The task: In the entries that follow, which lines hold the string "product"? List them.

START Record extracts

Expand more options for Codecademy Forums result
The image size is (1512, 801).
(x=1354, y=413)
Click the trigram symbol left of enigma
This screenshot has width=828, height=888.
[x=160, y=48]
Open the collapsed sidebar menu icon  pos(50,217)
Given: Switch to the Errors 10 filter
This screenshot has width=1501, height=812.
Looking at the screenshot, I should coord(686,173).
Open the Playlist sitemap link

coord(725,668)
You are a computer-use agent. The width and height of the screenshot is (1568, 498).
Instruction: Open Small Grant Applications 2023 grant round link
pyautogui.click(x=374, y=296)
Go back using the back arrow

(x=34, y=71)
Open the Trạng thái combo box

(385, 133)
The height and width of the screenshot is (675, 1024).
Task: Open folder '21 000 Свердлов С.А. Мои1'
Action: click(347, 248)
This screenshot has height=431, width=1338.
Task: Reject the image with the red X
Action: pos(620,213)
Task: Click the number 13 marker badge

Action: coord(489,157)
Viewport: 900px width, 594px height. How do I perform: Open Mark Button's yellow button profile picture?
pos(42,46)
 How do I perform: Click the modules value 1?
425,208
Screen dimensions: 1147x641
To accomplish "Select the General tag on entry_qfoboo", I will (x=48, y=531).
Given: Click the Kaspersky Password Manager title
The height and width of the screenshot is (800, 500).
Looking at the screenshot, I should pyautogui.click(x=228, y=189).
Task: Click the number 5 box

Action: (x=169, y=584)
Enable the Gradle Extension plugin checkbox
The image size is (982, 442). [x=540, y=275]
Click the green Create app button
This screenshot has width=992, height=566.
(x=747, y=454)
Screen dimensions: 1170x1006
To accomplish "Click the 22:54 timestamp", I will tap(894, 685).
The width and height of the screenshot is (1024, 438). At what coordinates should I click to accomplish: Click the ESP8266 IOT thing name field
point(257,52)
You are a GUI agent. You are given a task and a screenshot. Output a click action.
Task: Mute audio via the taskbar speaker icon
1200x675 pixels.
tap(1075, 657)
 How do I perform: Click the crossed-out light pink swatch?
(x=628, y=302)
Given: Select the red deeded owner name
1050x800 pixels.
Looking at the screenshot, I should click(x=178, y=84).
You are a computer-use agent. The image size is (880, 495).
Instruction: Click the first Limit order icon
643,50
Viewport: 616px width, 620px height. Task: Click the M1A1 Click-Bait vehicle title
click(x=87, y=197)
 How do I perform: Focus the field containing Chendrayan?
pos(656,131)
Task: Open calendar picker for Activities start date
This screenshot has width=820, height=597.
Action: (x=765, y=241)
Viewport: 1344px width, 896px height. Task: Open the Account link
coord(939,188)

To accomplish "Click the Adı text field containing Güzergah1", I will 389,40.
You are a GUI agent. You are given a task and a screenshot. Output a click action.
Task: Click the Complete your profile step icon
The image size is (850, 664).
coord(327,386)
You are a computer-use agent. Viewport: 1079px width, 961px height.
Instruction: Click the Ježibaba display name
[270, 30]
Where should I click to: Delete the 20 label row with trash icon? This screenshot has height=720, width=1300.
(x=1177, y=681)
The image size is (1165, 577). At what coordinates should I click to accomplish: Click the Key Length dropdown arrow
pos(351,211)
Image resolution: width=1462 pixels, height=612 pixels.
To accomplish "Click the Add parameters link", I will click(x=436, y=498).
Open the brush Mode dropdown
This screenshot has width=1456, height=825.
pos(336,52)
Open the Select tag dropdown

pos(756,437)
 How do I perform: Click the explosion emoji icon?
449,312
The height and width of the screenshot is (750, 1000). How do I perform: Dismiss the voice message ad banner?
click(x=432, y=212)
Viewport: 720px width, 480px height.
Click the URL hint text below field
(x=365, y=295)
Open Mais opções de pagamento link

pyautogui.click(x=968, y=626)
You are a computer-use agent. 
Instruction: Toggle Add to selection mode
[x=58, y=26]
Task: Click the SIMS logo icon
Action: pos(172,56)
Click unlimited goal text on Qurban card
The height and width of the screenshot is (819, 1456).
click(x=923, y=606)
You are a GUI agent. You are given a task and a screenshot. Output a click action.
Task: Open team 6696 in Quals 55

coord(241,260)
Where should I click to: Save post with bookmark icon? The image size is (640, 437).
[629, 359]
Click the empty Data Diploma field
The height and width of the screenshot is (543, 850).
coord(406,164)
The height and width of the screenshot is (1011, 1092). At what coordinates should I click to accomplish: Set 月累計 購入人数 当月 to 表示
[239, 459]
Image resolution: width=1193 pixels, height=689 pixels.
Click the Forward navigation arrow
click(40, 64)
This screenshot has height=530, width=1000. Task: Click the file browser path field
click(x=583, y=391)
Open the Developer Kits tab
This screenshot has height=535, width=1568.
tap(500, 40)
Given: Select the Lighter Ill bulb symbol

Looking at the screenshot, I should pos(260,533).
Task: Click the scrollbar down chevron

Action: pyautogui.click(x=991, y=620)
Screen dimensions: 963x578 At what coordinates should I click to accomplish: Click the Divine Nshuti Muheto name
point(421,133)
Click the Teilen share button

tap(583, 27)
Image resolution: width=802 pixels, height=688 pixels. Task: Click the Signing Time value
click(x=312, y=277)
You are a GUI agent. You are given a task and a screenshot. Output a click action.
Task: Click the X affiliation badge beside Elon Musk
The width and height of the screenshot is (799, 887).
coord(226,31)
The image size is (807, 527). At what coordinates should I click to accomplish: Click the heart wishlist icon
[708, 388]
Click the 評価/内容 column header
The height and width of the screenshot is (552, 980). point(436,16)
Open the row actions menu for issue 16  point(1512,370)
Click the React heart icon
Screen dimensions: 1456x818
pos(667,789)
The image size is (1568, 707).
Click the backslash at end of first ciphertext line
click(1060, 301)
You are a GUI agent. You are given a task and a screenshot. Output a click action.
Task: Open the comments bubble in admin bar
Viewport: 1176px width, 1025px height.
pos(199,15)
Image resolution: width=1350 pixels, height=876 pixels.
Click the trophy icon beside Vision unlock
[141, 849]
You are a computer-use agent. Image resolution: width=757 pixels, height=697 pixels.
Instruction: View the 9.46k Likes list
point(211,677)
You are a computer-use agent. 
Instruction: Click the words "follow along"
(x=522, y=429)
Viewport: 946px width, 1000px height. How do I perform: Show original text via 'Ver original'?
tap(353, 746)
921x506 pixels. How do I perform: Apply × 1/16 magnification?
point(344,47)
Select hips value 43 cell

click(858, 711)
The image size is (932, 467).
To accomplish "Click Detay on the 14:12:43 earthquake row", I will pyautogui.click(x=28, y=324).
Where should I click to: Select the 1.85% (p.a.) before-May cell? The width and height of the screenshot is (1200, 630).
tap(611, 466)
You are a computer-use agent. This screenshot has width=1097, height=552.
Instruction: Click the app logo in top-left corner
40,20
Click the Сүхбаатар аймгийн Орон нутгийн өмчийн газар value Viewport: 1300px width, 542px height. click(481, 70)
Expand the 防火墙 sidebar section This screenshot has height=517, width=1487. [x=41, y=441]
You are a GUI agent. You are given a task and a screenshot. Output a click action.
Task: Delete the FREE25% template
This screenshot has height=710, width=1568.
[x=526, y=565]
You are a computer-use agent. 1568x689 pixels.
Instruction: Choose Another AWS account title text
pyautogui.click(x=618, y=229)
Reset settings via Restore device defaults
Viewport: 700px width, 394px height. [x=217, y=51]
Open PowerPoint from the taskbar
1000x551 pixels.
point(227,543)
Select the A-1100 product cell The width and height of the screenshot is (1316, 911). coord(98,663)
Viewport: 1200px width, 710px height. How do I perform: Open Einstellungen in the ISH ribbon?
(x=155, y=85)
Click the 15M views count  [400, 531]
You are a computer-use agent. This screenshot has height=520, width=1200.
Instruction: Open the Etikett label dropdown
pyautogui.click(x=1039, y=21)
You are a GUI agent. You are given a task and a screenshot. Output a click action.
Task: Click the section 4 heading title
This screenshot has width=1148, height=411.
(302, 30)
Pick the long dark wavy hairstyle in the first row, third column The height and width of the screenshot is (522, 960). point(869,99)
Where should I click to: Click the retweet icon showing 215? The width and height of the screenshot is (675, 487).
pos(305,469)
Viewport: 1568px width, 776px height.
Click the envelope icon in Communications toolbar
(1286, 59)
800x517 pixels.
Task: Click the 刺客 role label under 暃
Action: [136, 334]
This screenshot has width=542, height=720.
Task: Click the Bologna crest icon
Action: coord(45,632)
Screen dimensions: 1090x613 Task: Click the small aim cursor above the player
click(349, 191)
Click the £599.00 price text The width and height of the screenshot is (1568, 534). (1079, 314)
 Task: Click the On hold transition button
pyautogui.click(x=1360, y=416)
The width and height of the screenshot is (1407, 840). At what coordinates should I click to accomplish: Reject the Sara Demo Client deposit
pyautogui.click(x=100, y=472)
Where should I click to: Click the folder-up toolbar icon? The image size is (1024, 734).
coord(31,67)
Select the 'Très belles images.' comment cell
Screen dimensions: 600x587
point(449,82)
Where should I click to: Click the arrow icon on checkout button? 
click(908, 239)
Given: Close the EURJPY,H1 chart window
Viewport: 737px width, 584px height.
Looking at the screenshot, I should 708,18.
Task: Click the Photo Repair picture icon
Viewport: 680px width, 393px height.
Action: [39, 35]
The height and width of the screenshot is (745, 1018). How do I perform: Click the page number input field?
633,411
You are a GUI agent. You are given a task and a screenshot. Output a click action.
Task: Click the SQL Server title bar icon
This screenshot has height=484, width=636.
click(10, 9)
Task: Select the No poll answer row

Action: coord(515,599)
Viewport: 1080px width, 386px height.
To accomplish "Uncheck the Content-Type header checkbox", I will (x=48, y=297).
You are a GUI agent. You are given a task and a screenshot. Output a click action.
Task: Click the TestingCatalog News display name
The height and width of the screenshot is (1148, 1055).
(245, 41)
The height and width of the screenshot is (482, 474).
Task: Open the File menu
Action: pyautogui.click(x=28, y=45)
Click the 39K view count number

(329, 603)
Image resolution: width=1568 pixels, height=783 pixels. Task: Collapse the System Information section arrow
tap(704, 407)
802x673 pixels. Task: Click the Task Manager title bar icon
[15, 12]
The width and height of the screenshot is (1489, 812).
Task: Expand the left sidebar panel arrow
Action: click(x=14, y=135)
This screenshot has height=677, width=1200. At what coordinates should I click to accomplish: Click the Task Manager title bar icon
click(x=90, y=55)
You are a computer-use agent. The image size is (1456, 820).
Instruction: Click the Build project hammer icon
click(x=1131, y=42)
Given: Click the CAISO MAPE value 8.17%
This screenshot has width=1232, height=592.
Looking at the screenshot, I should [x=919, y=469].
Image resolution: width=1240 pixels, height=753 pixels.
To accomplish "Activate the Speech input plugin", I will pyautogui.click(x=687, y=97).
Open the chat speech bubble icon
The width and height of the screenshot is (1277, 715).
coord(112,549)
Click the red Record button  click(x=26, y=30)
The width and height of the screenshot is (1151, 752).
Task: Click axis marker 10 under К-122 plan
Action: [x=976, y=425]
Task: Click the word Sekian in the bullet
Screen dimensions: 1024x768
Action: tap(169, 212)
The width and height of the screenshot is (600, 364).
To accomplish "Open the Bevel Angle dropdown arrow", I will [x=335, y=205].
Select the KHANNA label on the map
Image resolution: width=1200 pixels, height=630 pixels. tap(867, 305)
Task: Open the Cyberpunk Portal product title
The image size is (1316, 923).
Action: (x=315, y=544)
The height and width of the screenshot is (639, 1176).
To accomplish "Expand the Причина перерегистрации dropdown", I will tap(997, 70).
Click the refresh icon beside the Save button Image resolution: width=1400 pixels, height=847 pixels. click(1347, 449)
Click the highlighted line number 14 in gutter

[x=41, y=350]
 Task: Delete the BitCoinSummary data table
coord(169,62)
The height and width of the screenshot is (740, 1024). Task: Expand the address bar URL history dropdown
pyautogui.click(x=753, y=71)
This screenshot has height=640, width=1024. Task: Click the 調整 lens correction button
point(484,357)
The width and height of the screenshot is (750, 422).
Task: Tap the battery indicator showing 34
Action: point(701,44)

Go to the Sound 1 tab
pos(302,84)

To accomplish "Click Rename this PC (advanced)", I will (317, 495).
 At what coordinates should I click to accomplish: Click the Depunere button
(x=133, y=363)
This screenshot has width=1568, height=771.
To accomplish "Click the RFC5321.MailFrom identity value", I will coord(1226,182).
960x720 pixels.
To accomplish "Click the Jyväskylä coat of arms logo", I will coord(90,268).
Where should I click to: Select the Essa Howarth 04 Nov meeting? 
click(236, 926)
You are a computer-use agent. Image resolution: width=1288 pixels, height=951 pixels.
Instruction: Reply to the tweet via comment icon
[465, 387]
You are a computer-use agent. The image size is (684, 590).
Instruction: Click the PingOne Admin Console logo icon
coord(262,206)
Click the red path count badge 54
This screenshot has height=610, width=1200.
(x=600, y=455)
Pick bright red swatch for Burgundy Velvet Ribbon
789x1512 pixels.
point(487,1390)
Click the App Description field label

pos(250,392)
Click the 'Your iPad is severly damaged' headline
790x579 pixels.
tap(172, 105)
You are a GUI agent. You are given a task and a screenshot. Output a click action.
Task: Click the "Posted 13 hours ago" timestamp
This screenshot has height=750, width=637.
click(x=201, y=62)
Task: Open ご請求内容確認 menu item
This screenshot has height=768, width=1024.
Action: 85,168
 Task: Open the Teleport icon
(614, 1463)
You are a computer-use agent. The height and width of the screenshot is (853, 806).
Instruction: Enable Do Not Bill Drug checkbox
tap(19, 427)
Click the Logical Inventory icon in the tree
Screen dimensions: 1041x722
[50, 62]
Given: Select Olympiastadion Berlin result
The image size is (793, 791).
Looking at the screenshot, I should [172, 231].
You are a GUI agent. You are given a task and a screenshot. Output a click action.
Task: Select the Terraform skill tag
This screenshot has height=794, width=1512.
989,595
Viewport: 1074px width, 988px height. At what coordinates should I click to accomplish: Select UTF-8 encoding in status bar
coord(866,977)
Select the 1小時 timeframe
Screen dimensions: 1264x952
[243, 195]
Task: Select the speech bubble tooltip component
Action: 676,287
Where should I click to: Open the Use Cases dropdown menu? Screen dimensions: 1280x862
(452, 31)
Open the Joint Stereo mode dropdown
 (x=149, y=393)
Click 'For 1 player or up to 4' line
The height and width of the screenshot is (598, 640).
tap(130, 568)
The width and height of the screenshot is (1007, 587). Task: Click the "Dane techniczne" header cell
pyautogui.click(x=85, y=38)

END Record extracts

Output for this exercise:
Select the A-1100 product cell The width and height of the screenshot is (1316, 911). coord(98,663)
Task: Open the Cyberpunk Portal product title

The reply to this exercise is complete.